**Extracto proporcionado:**
* * *

En Oxford, de repente me desaparecieron las llagas, y la sensación de alivio fue tan intensa que me entraron ganas de nadar desnudo, de sentir el agua fluyendo por todas las partes de mi cuerpo sin ningún estorbo. A veces me iba a nadar a Parson’s Pleasure, un recodo del río Cherwell, una zona nudista desde la década de 1680 o antes, y habitada, o esa era mi impresión, por los fantasmas de Swinburne y Clough. Las tardes de verano cogía una barca de remos y recorría el Cherwell hasta encontrar un lugar apartado donde amarrarla, y luego me pasaba el resto del día nadando perezosamente. A veces, por la noche, corría un buen rato por el camino de sirga que seguía el Isis, hasta rebasar Iffley Lock, mucho más allá de los confines de la ciudad. Entonces me zambullía y nadaba en el río, hasta que él y yo fluíamos juntos, éramos uno.
En Oxford, nadar se convirtió para mí en una pasión imperiosa, y ya no hubo vuelta atrás. Cuando llegué a Nueva York, a mediados de la década de 1960, comencé a nadar en la Orchard Beach del Bronx, y a veces hacía el circuito de City Island, un recorrido que me llevaba varias horas. De hecho, así fue como encontré la casa en la que viví durante veinte años: me había parado más o menos a medio camino para echarle un vistazo a una encantadora glorieta que había junto a la orilla. Salí del agua, anduve por la calle y vi una casita roja en venta. Los propietarios me la enseñaron, atónitos al verme (yo todavía goteaba). Desde allí me dirigí a la agente inmobiliaria y la convencí de que estaba realmente interesado (no estaba acostumbrada a que los clientes se le presentaran en bañador), volví a meterme en el agua al otro lado de la isla y regresé nadando a Orchard Beach tras haberme comprado una casa en mitad del trayecto.

* * *

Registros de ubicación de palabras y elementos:

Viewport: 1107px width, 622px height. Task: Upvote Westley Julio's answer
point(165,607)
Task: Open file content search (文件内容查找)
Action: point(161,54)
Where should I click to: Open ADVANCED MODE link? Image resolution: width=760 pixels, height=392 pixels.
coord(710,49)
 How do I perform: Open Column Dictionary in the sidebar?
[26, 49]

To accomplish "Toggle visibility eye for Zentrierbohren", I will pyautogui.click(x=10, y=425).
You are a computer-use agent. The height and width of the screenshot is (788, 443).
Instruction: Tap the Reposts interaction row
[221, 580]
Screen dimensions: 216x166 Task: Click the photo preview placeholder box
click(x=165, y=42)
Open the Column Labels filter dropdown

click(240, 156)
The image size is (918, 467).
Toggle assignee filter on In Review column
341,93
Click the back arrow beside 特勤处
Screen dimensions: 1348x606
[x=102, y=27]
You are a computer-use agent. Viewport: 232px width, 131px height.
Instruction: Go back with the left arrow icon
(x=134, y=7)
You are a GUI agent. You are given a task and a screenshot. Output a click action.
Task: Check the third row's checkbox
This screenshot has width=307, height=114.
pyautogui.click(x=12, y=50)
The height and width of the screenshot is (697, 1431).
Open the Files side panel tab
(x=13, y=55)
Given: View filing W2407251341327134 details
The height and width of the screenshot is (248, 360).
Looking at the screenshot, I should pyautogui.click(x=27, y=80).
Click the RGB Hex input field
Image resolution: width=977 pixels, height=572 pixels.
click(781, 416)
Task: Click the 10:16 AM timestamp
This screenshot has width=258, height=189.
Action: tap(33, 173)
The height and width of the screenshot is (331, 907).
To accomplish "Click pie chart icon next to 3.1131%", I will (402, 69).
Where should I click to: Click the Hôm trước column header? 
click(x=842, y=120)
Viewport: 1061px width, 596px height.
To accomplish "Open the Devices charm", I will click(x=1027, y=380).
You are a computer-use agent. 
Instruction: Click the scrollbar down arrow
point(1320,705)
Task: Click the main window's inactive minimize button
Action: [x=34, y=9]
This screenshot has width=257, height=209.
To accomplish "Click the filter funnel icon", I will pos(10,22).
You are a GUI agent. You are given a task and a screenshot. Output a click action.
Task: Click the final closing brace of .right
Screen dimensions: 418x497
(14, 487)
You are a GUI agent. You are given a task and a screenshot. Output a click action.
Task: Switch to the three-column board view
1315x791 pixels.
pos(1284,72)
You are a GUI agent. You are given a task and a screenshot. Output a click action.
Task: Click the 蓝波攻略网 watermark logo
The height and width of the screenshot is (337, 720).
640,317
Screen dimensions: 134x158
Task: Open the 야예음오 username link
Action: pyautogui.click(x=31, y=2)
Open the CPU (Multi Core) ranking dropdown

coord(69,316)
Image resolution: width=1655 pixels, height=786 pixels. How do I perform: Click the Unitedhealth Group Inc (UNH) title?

* * *

**Partes del ejercicio:**
**1.** Según el extracto proporcionado, ¿desde cuándo es Parson’s Pleasure una zona nudista?
**2.** Resuma el extracto proporcionado en dos oraciones.

**Resultados del ejercicio:**
**1.** Desde la década de 1680 o antes.

**2.** En Oxford, nadar en el Cherwell y en el Isis se convirtió para quien narra en una pasión imperiosa. Ya en Nueva York, mientras hacía el circuito de City Island, salió del agua a mitad de camino, vio una casita roja en venta y, tras convencer a la agente inmobiliaria de su interés, regresó nadando a Orchard Beach con una casa comprada.